Seule une minorité profite, la théorie du ruissellement vaste funèbre et fumeuse fumisterie libérale… La colère des exclus en Europe et partout dans le monde monte et des années de résistance pacifique n’ayant rien donné, les mouvements altermondialistes, écologistes durcissent le ton, se radicalisent et deviennent aussi ignobles que le monstre qu’il veulent abattre. Dans ce décor qui ressemble à s’y méprendre au nôtre, juste un petit peu poussé, avancé de peut-être une ou deux décennies, nous suivons un narrateur employé dans une entreprise et qui vit un peu dans sa bulle, un peu “autre”.
Et puis dans un monde où sévissent des virus de plus en plus meurtriers et tordus et des tempêtes apocalyptiques à répétition, commencent des coupures d’électricité. Au début, brèves et qu’on pense locales alors qu’en fait elles s’abattent sur de grandes parties de l’Europe, elles deviennent plus longues, plus fréquentes jusqu’au blackout général et le chaos…
“ l’obscur” n’est pas le roman le plus tapageur du genre, son énorme force vient de l’évocation d’une apocalypse qui est tout à fait crédible, déjà signalée comme une très possible éventualité par les plus grands observateurs, tout comme le risque d’une pandémie mondiale d’ailleurs, sans commentaire… Le décor est très proche de ce que nous connaissons et Philippe Testa montre efficacement ce que deviendrait notre société moderne si policée le jour du désastre.
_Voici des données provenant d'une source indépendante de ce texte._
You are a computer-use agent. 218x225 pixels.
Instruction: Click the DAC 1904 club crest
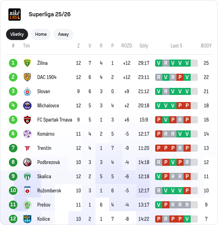pos(27,77)
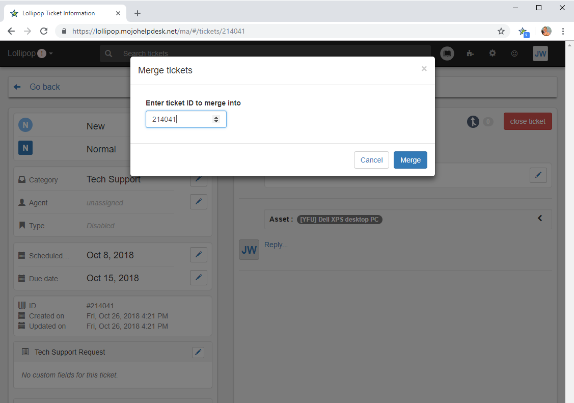Bookmark this page with star icon

501,31
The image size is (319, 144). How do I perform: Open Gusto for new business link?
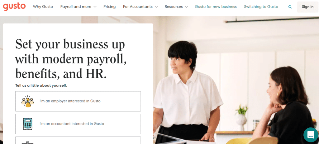click(x=216, y=7)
Alors, ce n’est peut-être pas le moment idéal pour lire ce roman, le traumatisme est déjà suffisamment présent chez tous. Mais d’un autre côté, si vous voulez prévoir la suite éventuelle de nos tourments, la prochaine torgnole, ce roman est captivant, sérieux, crédible et particulièrement dur avec l’espèce humaine. Le discours est très marquant et montre que, finalement, ce sont les individus un peu ou beaucoup à la marge qui s’en sortent le mieux en enfer. Alors, soyez fiers de votre différence, cultivez-la, fuyez le “mainstream ».